Le garde se redressa légèrement et hocha la tête en direction de son partenaire, qui ouvrit la porte.

— Vous pouvez passer.

— Fear-glide ? demanda Laurel, sachant qu’elle massacrait le terme au moment même où il franchissait ses lèvres.

— Cela signifie que je suis ton… cavalier, répondit Tamani, les sourcils froncés. Quand je lui ai dit ton nom de famille humain, j’ai supposé qu’il réaliserait qui tu es et ne ferait pas d’histoire. Mais il est clair qu’il n’a pas été formé au manoir.

— Au manoir ?

Pourquoi chaque conversation avec Tamani se transformait-elle en cours intensif sur la culture des fées ?

— Pas maintenant, répliqua Tamani doucement. Ce n’est pas important.

Et, en effet, lorsque Laurel parcourut du regard l’intérieur de l’immense amphithéâtre, toutes questions s’évanouirent de son esprit et le souffle lui manqua devant ce délice.

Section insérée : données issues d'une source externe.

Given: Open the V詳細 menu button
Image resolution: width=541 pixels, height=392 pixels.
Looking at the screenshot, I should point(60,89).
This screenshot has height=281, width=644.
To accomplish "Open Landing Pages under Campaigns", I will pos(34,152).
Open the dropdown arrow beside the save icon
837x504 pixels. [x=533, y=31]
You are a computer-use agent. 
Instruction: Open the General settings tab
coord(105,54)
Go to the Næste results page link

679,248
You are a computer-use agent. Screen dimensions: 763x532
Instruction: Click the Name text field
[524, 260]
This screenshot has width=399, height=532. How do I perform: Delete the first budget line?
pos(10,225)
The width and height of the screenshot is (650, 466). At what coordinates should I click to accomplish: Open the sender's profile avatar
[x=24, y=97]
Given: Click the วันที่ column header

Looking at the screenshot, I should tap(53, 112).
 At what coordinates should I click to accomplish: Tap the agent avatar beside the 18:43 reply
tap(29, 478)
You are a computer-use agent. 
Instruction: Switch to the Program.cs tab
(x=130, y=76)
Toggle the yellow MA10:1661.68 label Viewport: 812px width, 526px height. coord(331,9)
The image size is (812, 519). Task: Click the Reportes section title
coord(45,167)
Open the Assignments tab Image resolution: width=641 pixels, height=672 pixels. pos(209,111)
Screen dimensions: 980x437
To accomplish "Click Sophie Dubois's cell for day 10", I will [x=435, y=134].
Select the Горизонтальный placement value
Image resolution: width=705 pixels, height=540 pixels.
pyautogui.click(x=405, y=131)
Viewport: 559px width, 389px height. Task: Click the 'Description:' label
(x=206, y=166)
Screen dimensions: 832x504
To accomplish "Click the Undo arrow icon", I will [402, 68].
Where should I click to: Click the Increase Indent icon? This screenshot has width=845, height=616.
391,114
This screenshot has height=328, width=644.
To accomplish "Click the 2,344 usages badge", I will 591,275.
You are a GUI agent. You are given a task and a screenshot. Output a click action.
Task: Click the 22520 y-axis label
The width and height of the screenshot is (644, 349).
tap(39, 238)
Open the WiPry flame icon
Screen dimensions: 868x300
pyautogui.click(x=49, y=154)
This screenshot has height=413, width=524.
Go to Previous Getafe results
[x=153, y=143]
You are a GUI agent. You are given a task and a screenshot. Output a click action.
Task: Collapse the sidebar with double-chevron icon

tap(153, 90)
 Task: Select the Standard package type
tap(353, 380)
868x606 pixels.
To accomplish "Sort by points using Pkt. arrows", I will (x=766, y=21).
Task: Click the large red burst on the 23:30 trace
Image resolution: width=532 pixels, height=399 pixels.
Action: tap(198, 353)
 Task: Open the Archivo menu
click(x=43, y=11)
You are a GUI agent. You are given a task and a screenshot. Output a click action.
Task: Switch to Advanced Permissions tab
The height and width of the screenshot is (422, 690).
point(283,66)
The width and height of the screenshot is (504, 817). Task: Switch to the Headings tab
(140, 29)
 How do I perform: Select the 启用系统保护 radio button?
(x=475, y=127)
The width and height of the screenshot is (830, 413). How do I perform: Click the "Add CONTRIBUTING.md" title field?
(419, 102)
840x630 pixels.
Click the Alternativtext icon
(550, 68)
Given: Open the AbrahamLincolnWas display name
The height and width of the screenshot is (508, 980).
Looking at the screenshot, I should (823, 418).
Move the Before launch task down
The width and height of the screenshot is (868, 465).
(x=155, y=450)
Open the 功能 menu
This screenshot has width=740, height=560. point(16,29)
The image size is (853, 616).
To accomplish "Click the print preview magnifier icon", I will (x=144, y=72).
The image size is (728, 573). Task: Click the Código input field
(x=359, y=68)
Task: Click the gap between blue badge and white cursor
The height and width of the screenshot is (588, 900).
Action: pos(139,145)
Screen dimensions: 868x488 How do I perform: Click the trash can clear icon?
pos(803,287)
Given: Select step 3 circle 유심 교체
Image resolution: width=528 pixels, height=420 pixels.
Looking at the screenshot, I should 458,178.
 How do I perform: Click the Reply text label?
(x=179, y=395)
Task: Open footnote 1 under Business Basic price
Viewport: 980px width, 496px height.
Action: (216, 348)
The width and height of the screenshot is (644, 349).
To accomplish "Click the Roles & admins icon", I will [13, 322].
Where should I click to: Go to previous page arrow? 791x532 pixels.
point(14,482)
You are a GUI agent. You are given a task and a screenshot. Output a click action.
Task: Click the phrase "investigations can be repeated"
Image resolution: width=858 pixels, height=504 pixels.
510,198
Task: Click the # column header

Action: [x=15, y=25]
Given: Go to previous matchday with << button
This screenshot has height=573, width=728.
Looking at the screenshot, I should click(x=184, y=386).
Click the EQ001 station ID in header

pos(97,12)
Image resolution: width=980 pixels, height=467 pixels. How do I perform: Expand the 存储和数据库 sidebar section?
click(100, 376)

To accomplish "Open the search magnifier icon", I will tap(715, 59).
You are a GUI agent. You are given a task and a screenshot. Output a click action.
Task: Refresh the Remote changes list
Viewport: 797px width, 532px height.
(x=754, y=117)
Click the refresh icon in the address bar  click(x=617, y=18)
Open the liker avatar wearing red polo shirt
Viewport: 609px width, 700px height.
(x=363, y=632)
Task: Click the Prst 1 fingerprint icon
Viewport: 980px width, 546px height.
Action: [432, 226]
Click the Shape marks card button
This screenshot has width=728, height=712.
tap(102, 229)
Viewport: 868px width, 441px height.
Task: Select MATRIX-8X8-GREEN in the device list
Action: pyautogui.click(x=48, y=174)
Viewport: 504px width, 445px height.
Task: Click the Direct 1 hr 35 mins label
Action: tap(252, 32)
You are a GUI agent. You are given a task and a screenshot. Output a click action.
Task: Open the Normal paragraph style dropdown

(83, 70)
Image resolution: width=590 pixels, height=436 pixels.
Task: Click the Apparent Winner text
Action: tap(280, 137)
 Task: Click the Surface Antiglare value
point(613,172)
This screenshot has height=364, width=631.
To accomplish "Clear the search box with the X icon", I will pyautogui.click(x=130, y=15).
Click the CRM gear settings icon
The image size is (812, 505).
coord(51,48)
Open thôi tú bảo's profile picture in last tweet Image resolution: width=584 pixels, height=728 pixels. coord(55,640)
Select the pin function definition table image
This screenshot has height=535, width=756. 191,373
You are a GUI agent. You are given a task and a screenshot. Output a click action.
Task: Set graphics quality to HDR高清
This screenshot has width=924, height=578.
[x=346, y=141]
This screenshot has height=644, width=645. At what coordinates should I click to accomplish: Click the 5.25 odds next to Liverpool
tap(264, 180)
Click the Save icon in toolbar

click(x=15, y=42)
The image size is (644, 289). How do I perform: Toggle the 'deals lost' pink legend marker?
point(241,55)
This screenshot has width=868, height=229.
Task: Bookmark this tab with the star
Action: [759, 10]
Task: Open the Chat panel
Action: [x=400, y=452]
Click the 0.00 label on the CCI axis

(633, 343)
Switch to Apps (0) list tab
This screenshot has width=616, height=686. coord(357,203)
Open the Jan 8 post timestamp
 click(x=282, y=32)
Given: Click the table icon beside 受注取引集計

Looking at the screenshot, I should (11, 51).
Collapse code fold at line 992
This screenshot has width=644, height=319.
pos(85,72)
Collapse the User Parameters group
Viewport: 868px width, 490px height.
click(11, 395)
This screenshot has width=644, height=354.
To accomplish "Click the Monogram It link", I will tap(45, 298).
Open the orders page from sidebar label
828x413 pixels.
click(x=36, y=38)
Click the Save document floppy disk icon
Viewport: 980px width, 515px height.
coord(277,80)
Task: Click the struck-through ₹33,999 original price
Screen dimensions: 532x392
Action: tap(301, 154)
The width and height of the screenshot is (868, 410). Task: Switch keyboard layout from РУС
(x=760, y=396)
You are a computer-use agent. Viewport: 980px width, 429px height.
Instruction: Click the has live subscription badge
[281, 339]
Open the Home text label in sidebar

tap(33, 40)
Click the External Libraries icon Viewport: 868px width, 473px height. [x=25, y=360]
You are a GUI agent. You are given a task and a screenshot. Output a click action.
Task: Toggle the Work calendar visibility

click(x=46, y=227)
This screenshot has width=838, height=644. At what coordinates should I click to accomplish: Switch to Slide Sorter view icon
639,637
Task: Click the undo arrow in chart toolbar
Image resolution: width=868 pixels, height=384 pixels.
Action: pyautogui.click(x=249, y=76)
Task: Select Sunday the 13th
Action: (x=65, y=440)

Les murs de l’amphithéâtre avaient été cultivés autour d’une dépression profondément inclinée au-dessus de la colline. Elle se tenait à présent sur une grande mezzanine, une excroissance de branches étroitement entrelacées qui s’étirait à l’extérieur des murs vivants. Sauf pour trois chaises dorées très ornées installées sur une estrade au centre de la mezzanine, tous les sièges étaient en bois, garnis de coussins de soie rouge et munis d’appui-bras ayant poussé directement du sol sans marques d’assemblage apparentes. Elles avaient manifestement été disposées selon le meilleur angle de vision au non pour maximiser le nombre de places.

À quinze mètres plus loin, Laurel aperçut une foule de fées passant l’entrée principale et descendant au rez-de-chaussée, qui était à peine plus qu’un flanc de coteau gazonné. Il n’y avait pas de sièges sous la mezzanine, mais les fées se rassemblaient en toute amitié, jouant du coude pour s’approcher autant que possible de la plus grande scène que Laurel n’avait jamais vue. Elle était drapée de rideaux en soie blanche qui scintillait sous les milliers de cristaux oscillant doucement sous la brise, formant des arcs-en-ciel dans tout le théâtre. D’en haut, des rayons de soleil se déversaient à travers la fine marquise de tissu vaporeux qui se gonflait et ondulait avec le vent. Elle adoucissait l’éclat du soleil sans en bloquer les rayons bénéfiques.

Et partout où elle regardait, Laurel voyait des diamants chatoyer, des bandes d’étoffe dorée, des tapisseries élaborées célébrant l’histoire d’Avalon. Les coins sombres étaient éclairés avec des orbes en or comme celui que Tamani avait utilisé sur Laurel plus d’un an auparavant, après qu’elle avait été lancée dans la rivière Chetco. Ici et là, des couronnes de fleurs ou des piles de fruits ornaient des colonnes de bois ou de pierre installées au hasard.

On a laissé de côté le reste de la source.